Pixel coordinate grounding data
[Start of Attachment]
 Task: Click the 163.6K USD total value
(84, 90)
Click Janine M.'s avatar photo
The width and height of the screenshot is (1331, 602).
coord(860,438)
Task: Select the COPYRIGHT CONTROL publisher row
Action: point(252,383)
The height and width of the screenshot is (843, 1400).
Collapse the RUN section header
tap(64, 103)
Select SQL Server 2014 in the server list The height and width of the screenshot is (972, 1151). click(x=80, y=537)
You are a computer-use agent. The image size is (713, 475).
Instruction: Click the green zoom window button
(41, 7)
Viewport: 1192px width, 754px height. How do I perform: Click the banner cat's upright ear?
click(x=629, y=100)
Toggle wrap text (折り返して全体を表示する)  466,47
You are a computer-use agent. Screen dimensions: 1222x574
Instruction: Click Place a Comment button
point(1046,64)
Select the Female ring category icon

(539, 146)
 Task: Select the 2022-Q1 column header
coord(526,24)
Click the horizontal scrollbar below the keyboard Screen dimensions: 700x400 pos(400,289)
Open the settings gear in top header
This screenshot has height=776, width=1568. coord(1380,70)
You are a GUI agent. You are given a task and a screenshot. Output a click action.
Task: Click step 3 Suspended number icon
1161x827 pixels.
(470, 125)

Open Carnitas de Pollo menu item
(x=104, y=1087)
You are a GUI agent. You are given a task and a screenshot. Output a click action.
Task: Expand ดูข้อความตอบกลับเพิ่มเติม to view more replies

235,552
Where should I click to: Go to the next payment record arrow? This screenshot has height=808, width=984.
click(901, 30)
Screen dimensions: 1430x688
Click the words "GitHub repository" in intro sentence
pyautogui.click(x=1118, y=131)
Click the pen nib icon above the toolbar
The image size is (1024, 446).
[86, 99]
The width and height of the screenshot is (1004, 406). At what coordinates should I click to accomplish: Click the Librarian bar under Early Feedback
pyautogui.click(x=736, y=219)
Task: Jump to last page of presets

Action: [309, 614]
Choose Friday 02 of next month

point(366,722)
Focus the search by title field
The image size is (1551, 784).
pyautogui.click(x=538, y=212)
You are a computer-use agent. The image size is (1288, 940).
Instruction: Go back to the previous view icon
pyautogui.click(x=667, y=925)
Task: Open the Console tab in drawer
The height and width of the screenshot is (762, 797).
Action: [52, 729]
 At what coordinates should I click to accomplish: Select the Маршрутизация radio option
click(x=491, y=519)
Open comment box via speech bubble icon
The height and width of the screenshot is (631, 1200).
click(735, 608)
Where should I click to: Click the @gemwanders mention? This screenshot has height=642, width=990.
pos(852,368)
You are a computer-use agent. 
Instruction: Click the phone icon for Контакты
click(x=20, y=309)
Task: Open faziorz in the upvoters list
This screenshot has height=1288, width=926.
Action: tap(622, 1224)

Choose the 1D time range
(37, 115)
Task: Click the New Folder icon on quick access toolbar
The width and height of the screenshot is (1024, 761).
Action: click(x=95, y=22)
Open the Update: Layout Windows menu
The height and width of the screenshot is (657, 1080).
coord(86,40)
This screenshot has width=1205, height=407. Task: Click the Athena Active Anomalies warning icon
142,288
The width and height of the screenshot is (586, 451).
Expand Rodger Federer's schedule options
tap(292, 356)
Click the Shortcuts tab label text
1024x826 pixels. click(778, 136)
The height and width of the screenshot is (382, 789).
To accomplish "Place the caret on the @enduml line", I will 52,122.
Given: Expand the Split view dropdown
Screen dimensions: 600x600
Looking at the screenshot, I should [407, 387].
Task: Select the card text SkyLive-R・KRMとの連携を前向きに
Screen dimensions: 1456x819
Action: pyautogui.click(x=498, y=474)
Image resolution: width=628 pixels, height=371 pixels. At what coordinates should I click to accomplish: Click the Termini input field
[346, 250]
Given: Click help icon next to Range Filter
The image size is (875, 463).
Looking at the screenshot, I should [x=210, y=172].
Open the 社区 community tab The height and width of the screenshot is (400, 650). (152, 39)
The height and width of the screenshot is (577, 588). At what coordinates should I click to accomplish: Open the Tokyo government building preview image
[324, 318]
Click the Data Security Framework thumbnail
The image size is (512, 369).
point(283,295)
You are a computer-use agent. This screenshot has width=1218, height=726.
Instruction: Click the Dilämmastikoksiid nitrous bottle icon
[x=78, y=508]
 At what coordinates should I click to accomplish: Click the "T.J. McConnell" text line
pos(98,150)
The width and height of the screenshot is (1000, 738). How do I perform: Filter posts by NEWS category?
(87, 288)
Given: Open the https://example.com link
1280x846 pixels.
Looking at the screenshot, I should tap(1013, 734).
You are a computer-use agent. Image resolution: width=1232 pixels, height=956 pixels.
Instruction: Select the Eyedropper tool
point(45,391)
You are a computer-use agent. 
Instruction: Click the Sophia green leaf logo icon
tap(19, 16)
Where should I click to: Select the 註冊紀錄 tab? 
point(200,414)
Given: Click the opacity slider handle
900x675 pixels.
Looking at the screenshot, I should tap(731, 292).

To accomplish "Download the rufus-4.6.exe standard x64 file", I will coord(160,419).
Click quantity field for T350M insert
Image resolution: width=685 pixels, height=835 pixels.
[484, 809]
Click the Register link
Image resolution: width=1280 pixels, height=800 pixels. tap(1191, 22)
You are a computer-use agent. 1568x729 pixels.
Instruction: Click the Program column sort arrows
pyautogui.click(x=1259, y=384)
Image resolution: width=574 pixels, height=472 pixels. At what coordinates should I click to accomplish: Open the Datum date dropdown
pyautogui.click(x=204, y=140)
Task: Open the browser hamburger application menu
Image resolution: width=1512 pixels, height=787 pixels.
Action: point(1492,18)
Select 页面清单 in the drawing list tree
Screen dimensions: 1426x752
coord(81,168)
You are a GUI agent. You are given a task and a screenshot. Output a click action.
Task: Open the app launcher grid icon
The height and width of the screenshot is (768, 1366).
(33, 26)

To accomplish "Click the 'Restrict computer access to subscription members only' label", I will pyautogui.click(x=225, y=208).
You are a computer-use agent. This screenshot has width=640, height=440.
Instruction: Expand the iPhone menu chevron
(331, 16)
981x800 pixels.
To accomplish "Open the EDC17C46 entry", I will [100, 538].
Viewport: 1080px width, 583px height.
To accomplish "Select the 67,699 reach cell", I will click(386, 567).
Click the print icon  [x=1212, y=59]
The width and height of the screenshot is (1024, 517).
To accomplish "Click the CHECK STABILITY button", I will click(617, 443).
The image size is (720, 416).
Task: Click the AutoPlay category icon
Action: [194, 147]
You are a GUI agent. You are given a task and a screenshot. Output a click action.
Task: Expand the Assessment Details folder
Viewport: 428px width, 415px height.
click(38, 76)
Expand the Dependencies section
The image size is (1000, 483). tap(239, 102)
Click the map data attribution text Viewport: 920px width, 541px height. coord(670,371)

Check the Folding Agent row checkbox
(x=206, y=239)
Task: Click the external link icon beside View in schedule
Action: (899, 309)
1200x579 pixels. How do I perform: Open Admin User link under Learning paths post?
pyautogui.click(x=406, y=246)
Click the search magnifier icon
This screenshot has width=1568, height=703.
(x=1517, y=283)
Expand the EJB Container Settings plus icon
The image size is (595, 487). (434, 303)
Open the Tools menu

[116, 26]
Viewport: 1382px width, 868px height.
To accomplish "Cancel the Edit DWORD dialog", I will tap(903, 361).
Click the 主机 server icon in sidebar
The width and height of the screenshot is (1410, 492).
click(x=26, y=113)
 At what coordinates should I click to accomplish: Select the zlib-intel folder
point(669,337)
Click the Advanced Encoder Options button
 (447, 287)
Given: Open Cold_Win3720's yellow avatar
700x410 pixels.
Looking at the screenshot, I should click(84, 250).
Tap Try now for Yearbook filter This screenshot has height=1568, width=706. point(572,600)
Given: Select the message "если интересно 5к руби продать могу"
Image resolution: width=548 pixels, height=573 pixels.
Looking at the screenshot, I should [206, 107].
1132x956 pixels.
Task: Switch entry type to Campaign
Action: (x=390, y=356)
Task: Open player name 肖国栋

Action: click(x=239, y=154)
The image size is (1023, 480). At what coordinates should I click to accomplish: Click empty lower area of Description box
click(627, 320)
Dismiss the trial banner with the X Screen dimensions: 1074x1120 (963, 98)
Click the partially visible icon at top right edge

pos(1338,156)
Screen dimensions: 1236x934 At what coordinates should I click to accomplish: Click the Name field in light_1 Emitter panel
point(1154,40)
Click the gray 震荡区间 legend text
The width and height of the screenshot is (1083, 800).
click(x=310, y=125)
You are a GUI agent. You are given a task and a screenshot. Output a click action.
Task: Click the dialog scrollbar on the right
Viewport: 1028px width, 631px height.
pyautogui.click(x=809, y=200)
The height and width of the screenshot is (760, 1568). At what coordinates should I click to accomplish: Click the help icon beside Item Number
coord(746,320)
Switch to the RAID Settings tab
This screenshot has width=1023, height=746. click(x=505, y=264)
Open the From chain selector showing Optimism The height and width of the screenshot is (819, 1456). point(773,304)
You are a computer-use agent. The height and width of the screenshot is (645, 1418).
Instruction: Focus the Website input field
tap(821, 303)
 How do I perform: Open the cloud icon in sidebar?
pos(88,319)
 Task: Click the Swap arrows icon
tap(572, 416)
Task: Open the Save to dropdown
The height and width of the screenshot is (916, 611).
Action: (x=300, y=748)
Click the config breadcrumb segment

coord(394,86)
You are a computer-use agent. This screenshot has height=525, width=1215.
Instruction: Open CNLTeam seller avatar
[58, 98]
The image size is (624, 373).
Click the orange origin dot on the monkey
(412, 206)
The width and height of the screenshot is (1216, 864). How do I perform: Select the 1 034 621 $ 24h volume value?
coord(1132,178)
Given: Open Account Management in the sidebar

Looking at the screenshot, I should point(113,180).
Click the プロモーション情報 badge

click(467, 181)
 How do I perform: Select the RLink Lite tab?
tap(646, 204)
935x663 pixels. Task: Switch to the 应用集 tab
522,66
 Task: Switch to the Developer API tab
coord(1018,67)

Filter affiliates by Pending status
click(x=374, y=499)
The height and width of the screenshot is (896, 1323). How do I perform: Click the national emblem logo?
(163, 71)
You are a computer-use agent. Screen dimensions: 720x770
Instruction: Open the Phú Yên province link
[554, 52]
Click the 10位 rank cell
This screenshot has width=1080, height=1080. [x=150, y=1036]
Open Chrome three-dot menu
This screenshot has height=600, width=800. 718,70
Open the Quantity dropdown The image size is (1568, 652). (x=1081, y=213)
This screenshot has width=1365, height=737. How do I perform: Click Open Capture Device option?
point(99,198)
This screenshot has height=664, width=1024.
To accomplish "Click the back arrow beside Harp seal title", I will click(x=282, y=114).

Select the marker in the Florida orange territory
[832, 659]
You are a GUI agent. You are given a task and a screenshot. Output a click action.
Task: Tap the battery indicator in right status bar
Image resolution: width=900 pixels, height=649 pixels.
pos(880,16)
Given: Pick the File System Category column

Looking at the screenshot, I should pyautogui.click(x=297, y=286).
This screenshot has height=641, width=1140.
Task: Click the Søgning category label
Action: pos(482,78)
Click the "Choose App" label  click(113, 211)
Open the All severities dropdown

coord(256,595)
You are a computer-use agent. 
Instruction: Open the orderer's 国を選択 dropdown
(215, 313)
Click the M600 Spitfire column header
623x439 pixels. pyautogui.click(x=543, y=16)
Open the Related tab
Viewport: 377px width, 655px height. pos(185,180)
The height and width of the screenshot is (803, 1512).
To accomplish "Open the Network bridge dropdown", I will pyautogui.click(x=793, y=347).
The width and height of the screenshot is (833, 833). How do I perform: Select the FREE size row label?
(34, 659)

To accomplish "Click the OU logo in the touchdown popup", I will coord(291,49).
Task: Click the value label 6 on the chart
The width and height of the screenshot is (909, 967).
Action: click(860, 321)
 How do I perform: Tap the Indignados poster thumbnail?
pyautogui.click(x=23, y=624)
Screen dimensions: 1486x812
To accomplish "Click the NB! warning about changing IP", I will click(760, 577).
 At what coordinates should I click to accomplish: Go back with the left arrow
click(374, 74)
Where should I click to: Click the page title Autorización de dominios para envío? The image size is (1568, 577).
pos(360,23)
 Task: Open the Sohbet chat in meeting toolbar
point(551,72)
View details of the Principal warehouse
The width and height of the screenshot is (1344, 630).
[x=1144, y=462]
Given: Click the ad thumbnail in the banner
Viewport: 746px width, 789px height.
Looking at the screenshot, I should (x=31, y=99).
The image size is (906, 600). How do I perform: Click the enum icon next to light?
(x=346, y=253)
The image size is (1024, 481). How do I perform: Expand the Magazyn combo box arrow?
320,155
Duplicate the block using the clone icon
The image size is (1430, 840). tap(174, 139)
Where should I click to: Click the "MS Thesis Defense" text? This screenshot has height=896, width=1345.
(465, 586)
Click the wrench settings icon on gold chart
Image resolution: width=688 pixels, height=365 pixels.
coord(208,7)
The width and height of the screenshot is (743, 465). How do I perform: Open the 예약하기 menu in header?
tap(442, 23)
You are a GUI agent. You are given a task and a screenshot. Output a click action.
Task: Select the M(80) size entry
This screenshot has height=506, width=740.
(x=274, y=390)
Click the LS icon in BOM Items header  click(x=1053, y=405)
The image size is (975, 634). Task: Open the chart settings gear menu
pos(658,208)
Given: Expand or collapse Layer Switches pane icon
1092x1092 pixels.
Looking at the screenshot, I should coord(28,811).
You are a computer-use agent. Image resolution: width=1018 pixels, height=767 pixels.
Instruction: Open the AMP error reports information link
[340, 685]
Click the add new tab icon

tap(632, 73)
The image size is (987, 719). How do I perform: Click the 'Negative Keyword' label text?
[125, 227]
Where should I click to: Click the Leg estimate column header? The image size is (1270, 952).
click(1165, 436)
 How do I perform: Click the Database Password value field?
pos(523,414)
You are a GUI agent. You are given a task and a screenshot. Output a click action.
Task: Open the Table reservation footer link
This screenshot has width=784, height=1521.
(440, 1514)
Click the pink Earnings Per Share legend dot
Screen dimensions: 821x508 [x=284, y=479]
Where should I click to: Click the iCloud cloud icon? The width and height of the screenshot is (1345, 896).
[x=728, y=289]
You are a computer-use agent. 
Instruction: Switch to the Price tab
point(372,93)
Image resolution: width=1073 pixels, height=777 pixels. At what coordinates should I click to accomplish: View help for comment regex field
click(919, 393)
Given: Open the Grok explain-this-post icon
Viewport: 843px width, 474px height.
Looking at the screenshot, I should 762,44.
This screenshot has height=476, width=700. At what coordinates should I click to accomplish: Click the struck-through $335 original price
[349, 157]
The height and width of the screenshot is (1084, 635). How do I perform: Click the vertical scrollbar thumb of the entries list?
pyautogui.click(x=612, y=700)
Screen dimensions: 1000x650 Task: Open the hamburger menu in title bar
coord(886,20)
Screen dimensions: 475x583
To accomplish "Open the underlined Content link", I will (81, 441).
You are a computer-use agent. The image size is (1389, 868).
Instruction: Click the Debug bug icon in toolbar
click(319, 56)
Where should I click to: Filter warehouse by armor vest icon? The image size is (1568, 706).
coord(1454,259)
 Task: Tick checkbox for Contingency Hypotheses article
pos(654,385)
[End of Attachment]
▸ **TASK**: Within the entries above, count each line holding the string "dialog". Give only the result.

▸ **WRITTEN SOLUTION**: 2